7/10
Uneven but interesting tragic western
14 December 2005
Warning: Spoilers
This was one of the westerns made in the 1960s and 1970s, including Ford's CHEYENNE AUTUMN and LITTLE BIG MAN which presented the westward expansion as the disaster it was to the Native Americans. Ford's film concentrated to the attempt of an entire tribe to flee to Canada to avoid being cooped up on a reservation. LITTLE BIG MAN looked at the long series of insults and thefts suffered by the Native Americans leading up to the Battle of the Little Big Horn (their great victory over the politically ambitious Custer - in this film - and the point where their doom got sealed). Those films occur in 1876 - 77. TELL THEM WILLY BOY WAS HERE occurs some three decades later (1909), and shows the hopelessness of their situation.

The screenplay is not quite even. It is notable that the author of the original novel, Harry Lawton - who died a few weeks ago - was writing the script with director Abraham Polonsky. This may explain the uneven handling. Polonsky, who was a victim of the Hollywood Blacklist, was notable for his radical point of view (best shown in his 1947 John Garfield film FORCE OF EVIL). But he was an expert screenplay writer, and his view of the rights of Native Americans would be similar to those of Lawton. According to Lawton's obituaries he remained committed to Native American rights and culture throughout his life.

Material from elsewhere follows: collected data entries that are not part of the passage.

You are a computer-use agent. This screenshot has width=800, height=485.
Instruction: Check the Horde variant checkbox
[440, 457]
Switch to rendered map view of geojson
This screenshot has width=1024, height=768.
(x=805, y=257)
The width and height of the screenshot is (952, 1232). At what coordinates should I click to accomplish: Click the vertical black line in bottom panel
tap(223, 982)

Willy Boy (Robert Blake) kills a man who was bigoted and goaded him. He is pursued by a posse led by Robert Redford, which is determined to get the young man because of his background. Redford, a bit more fair minded, wants to just catch him to bring him to trial, but one gets the impression as the film continues how hopeless this hope is. It would be sort of like Henry Fonda being in charge of the lynch mob in THE OX-BOW INCIDENT to try to control their passions (and probably as unsuccessful).

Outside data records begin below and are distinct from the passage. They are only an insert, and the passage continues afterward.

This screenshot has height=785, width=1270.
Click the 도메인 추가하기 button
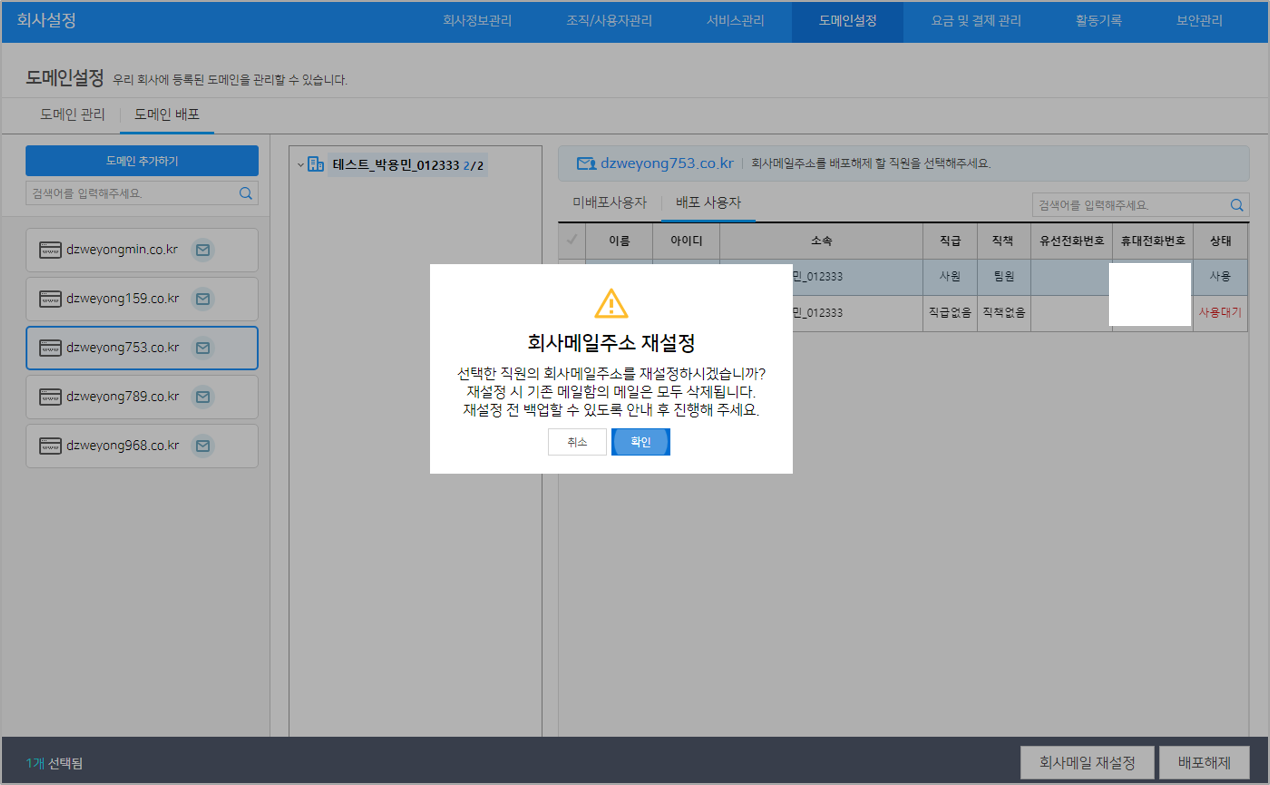pos(142,161)
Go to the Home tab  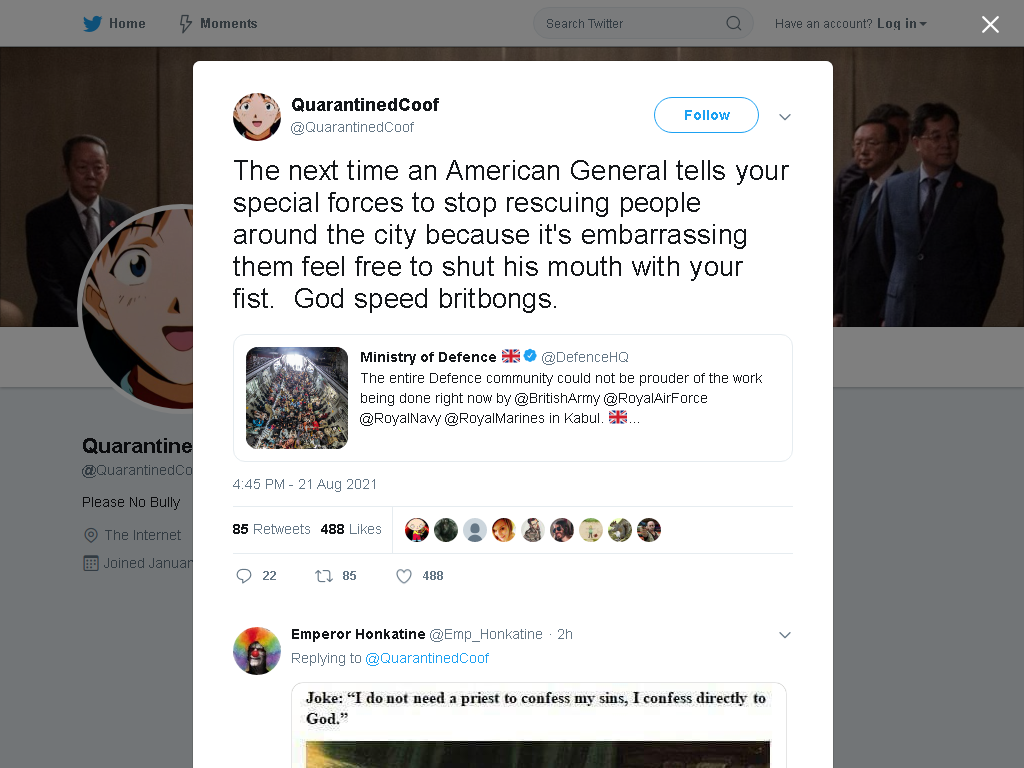pyautogui.click(x=114, y=24)
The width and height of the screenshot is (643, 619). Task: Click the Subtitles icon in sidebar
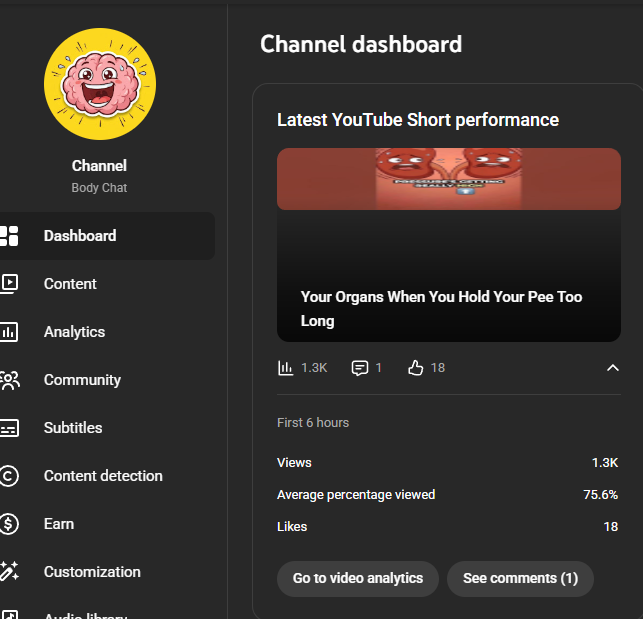point(9,428)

To confuse matters, the killing takes place near an inn that newly elected President William Howard Taft is visiting on a political trip. Taft's presence in the locale makes the newspaper reporters wonder if they are getting the full facts from the sheriff. Why so much intense searching for this Indian? Is it (as they are told) that he killed a local man and he is quite adept at hiding in the deserts of Utah? Or, is he part of a massive conspiracy of Indians planning to kill Taft? To us, knowing the actual incident, it seems ridiculous, but keep in mind that since 1865 three U.S. Presidents were assassinated for political reasons, the last (McKinley) in 1901. Also, while thirty three years since Little Big Horn, and nineteen since Wounded Knee, the possibility of an Indian uprising was not hard to dismiss (the great chief Geronimo died in 1905, shortly after attending Theodore Roosevelt's inauguration - we were that close in time to the period when he was on the warpath).

The film goes to it's tragic conclusion - a long, hard chase to the death of a representative of a defeated people. But the final victory is Blake's. In the end Willy Boy becomes the legend of the Native American who would not surrender.